Recorded information:
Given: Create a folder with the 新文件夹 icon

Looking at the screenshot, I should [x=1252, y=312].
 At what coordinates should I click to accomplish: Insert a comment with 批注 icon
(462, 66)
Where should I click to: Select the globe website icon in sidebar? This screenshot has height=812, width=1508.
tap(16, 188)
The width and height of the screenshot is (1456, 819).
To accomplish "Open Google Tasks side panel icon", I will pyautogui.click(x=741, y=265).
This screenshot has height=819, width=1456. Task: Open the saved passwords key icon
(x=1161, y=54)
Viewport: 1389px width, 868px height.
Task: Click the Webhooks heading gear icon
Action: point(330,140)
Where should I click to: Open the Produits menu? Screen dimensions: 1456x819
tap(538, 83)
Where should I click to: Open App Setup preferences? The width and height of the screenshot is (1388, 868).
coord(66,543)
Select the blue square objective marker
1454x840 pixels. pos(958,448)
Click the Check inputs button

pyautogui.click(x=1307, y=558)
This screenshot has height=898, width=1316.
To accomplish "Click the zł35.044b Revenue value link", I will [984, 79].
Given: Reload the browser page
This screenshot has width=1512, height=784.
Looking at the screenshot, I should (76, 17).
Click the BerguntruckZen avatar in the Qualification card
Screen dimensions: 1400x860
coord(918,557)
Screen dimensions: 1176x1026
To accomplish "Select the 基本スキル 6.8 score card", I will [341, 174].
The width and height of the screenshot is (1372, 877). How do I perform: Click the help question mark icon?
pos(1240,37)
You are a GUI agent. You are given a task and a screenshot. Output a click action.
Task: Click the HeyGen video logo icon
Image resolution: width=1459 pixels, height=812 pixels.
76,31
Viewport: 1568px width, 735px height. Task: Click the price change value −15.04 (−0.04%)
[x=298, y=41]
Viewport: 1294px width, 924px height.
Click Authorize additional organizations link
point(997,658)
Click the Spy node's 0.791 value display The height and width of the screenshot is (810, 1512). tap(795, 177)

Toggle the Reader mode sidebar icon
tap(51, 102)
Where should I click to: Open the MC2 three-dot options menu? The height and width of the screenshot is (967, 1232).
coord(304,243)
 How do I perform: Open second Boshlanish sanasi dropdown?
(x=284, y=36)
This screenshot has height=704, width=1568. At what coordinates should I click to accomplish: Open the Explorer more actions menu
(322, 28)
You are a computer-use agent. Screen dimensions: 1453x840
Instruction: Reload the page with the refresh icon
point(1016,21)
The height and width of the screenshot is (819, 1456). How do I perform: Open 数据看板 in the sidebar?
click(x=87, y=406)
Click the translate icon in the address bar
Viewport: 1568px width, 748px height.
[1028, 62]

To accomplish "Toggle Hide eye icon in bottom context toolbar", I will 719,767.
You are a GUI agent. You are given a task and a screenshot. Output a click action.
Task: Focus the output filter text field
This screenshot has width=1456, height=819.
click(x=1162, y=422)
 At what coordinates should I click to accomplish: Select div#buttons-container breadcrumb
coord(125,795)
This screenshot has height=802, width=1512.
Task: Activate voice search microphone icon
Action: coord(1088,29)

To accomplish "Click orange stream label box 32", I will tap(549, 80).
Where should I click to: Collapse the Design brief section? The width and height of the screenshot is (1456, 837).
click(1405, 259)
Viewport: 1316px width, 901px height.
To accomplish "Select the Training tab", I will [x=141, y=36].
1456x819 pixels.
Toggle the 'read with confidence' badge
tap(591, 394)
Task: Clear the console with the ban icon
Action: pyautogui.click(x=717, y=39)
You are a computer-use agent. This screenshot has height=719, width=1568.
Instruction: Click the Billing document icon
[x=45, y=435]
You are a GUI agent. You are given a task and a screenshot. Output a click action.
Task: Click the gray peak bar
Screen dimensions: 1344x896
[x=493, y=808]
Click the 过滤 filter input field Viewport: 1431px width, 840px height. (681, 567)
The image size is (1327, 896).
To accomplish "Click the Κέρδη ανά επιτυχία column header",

Task objective: Set down exactly the lines from the one that contains "1456x819 pixels." to the final line above, both included, and nothing more.

Your response:
1456x819 pixels.
Toggle the 'read with confidence' badge
tap(591, 394)
Task: Clear the console with the ban icon
Action: pyautogui.click(x=717, y=39)
You are a computer-use agent. This screenshot has height=719, width=1568.
Instruction: Click the Billing document icon
[x=45, y=435]
You are a GUI agent. You are given a task and a screenshot. Output a click action.
Task: Click the gray peak bar
Screen dimensions: 1344x896
[x=493, y=808]
Click the 过滤 filter input field Viewport: 1431px width, 840px height. (681, 567)
The image size is (1327, 896).
To accomplish "Click the Κέρδη ανά επιτυχία column header",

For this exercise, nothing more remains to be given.